The more I thought about it, the more the quote made sense to me. It can be applied to not only difficult games or tough situations, but I think in life in general. We can see when we are out of our element or we feel uncomfortable in a certain situation, we want to go somewhere safe, somewhere we feel at home. There are definitely many times in my life where I’ve been in a situation that I didn’t want to be in. I wanted nothing else other than to be with my friends, or be with my family, just be somewhere I could be myself and not in the situation at hand. This is what I connected to the hack I made. When each player made a mistake or was unsure of what to do, or even just nervous and stressed, they would look down. They looked down at the board to where they knew the answer would be. They felt a sense of security and peace when they looked down at the board. Something about the board made them feel safe, whether it be that the board actually has the location of the arrows, or if somehow looking at the shape of the arrows helped, but in the end something drew their eyes back to the board. I had no idea such a simple hack to a very well known game would produce such an awesome result and outcome!

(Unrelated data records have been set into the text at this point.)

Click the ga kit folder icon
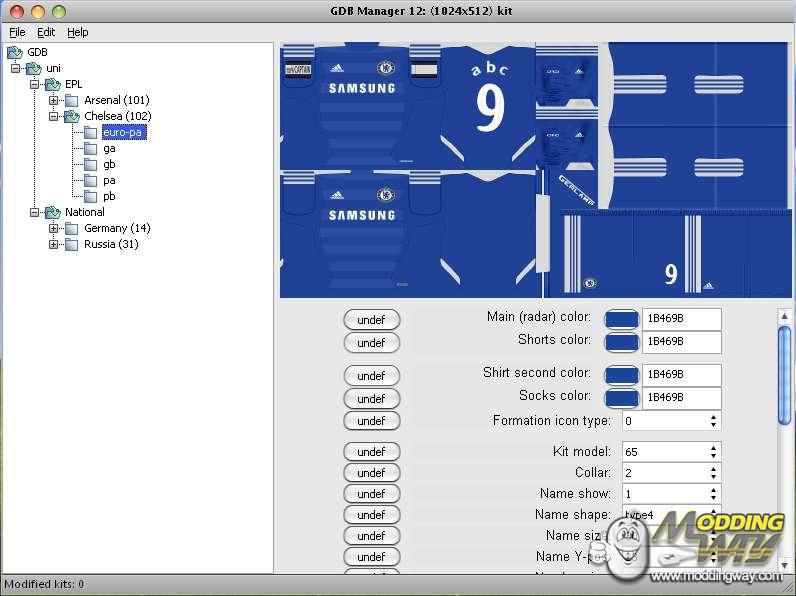The image size is (796, 596). 91,148
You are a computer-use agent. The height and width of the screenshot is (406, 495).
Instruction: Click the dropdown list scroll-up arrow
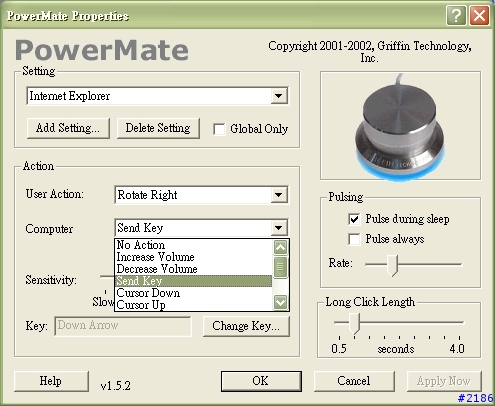280,247
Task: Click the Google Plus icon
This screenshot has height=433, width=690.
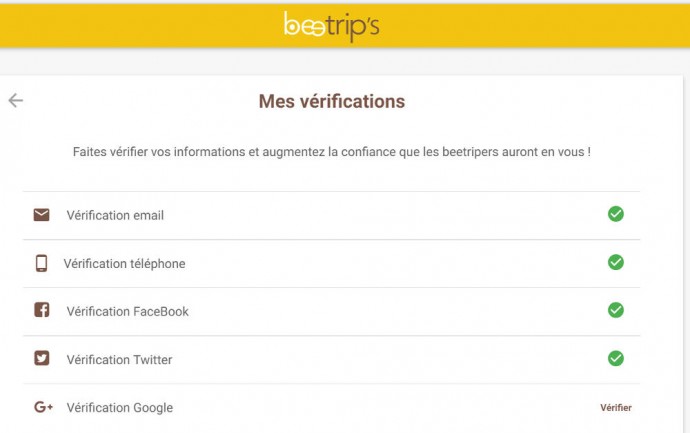Action: click(x=43, y=407)
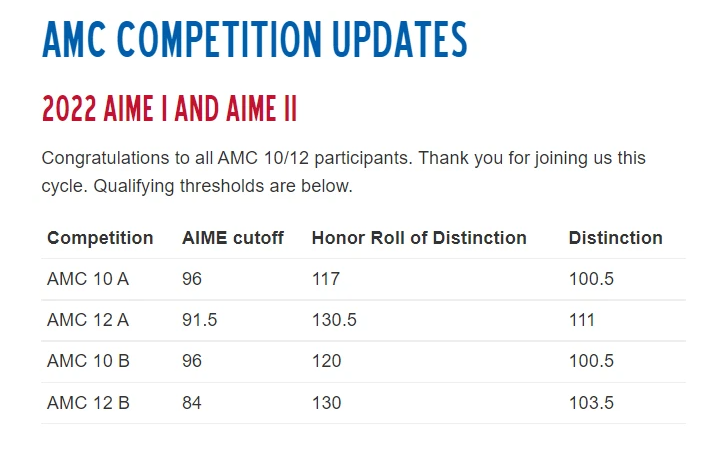Viewport: 706px width, 452px height.
Task: Select the AMC 12 A row label
Action: (88, 320)
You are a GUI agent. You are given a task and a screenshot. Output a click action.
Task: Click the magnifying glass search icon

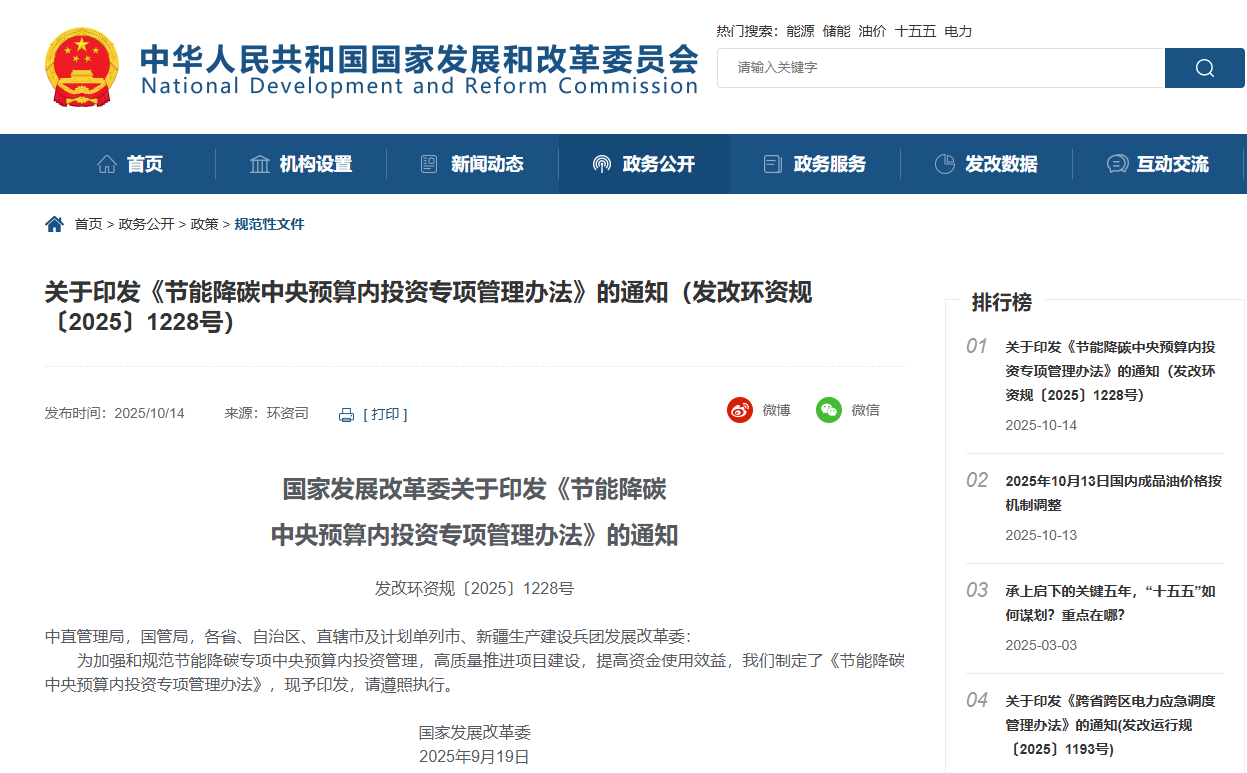coord(1204,68)
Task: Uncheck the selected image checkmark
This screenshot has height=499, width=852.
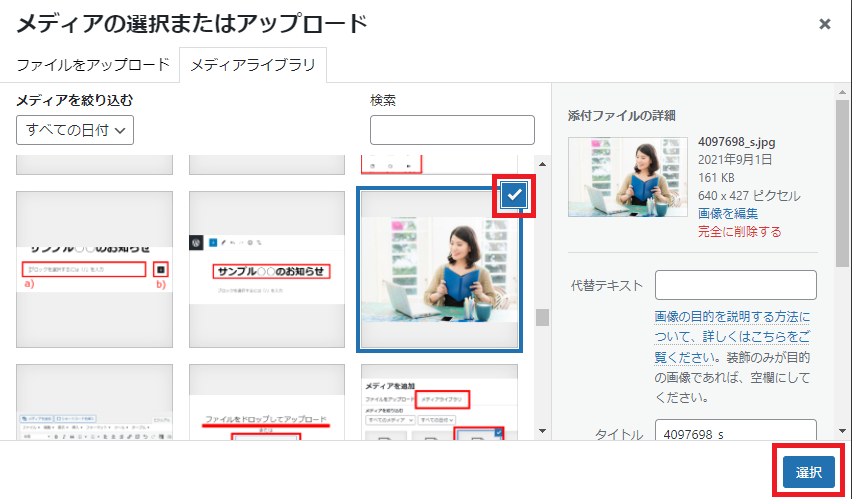Action: click(514, 196)
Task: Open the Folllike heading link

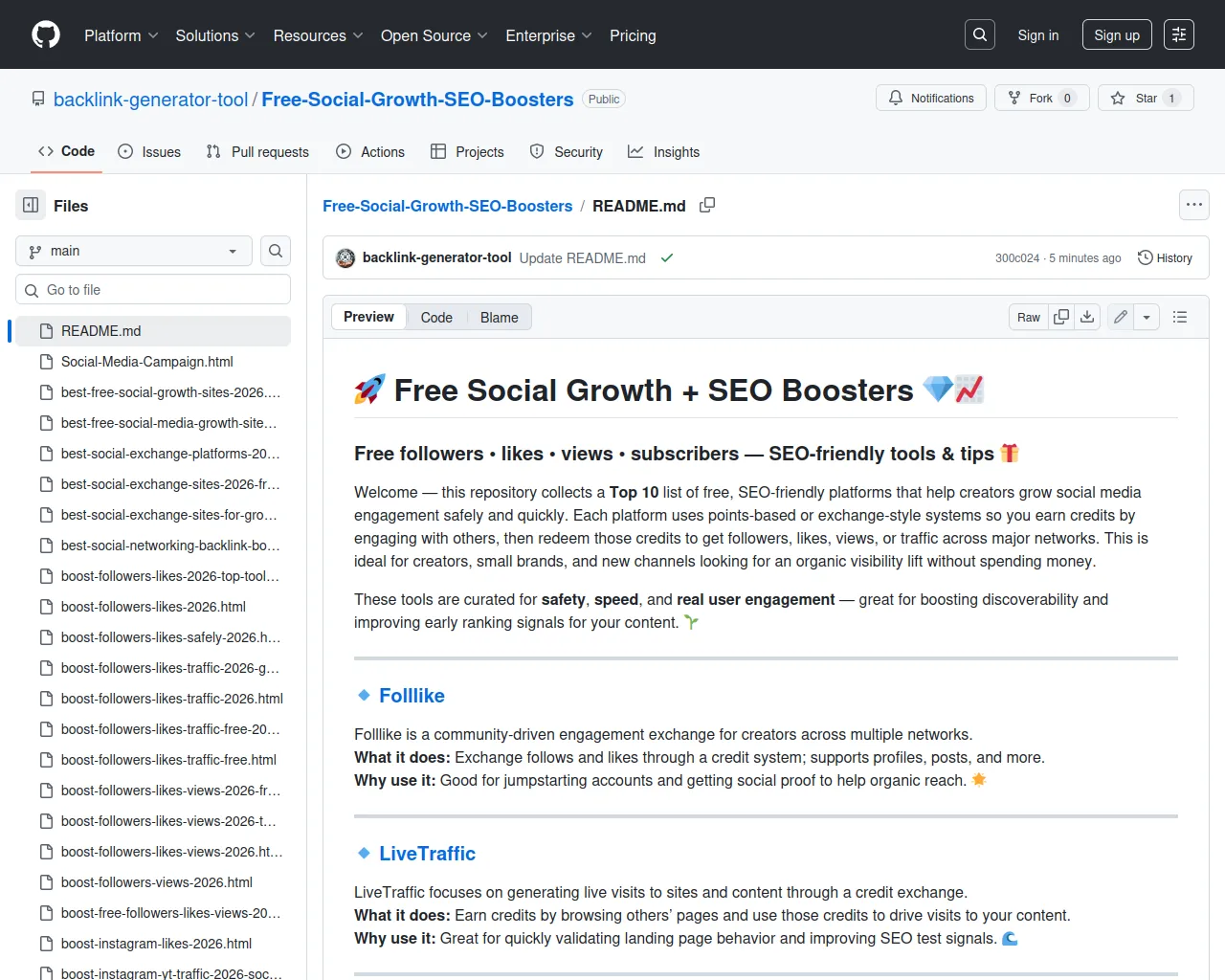Action: pyautogui.click(x=412, y=696)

Another loop hole I designed into the hack was the problem itself, having all the keys be inverted. First off, before I tell you the loop hole, we see that the board definitely has a right side up. This is due to the background of the board. The background of the board is that of Davidson basketball (cats are wild). What makes it right side up thought? Human nature wants things to be accurate, correct, and well, not wrong. This applies to the board as well. The user/player wants the basketball players to be right side up so many people don’t think to switch that around. Now if we flip the board around, we see that the loop hole is quite obvious. The keys are suddenly back where they are suppose to be, right is right, up is up, left is left, and down is down once again. However, this loop hole itself is against human instinct for normal, ride side up, images. I actually implemented this loophole because of what we talked about in class regarding how rules can be manipulated and changed. The example we talked about in class was basketball. When the game is winding down and one team is up by a couple points, the losing team will foul the winning team and make them shoot free throws. This is a desperate effort, but the logic behind it is that hopefully the free throw shooter will miss their free throws, and the losing team can collect the ball back and score. This manipulation of the rules was what I was going with when I designed my hack. Flipping the board isn’t against the rules, but is isn’t everyone’s first thought. Using the rules against the game itself is also a part of the game.